## Your instructions
Among the lines of the records below, count those with the word "label". Reply with that number alone.

··· Data listing

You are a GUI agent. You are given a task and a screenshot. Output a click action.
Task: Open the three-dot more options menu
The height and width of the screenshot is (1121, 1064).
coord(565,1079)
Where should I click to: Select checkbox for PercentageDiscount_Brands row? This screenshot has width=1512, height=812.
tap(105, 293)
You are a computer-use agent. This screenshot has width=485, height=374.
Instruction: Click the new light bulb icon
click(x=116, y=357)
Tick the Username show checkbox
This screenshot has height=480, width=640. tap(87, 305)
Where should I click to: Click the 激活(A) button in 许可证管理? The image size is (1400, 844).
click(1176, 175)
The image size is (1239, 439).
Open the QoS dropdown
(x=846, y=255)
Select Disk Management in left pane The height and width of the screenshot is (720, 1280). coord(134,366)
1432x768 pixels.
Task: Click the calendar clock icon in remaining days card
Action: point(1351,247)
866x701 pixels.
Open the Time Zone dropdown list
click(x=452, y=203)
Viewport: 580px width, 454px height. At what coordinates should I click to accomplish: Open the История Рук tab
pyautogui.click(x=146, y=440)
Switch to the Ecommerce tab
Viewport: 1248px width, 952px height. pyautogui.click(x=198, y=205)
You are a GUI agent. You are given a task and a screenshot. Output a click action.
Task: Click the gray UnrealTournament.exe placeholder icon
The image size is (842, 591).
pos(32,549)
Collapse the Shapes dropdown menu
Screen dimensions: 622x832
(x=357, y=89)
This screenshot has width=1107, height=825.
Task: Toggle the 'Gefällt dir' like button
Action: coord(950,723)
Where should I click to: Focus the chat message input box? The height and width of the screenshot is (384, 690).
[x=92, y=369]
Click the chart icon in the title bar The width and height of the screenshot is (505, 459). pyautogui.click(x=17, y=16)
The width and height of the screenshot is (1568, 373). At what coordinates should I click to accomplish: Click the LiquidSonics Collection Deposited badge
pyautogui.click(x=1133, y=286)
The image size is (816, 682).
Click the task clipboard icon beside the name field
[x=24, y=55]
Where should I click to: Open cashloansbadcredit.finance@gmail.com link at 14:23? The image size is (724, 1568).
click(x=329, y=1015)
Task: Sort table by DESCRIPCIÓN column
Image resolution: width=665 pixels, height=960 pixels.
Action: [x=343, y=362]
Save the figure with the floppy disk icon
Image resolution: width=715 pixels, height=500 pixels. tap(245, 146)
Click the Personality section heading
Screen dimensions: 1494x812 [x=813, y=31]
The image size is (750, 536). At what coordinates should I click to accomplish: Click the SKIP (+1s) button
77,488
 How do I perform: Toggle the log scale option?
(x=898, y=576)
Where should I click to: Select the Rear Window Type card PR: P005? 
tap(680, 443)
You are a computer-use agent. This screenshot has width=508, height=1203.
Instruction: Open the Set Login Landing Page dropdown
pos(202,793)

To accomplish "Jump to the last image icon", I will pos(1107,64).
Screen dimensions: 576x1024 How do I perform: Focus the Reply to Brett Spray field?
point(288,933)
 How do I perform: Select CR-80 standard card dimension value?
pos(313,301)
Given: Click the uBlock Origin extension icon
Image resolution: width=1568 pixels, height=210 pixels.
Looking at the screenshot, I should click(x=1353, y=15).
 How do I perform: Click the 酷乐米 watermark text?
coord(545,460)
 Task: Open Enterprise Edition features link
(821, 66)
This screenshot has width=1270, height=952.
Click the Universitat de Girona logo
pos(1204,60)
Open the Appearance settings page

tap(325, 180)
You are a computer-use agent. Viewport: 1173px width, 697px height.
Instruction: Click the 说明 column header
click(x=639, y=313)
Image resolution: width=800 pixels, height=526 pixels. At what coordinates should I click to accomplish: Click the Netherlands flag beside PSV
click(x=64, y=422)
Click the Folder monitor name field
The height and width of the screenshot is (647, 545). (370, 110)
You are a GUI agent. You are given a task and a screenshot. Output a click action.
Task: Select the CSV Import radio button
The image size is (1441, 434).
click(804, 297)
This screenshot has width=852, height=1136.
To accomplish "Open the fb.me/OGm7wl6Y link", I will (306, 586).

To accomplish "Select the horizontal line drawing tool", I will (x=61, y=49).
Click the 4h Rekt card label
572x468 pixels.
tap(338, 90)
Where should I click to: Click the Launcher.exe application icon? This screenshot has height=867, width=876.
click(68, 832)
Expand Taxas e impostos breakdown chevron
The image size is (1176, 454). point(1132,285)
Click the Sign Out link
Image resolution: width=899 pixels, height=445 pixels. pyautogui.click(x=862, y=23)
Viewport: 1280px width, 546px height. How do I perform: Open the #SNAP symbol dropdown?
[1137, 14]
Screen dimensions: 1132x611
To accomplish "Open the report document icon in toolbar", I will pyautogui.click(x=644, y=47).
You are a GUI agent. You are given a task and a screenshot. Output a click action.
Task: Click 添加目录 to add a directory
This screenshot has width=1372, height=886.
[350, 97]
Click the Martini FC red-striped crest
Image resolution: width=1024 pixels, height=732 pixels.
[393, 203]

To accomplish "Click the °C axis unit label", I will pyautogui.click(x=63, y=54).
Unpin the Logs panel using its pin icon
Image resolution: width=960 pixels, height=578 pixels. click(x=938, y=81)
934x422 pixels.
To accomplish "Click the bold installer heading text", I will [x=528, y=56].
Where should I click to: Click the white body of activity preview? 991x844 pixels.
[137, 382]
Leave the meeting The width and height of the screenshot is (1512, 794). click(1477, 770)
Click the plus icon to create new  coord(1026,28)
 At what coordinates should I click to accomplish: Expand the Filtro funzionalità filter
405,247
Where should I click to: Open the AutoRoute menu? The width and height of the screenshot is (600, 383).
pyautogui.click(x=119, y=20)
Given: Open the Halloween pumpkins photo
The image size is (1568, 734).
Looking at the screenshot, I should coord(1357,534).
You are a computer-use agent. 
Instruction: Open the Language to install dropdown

······

## Answer below
2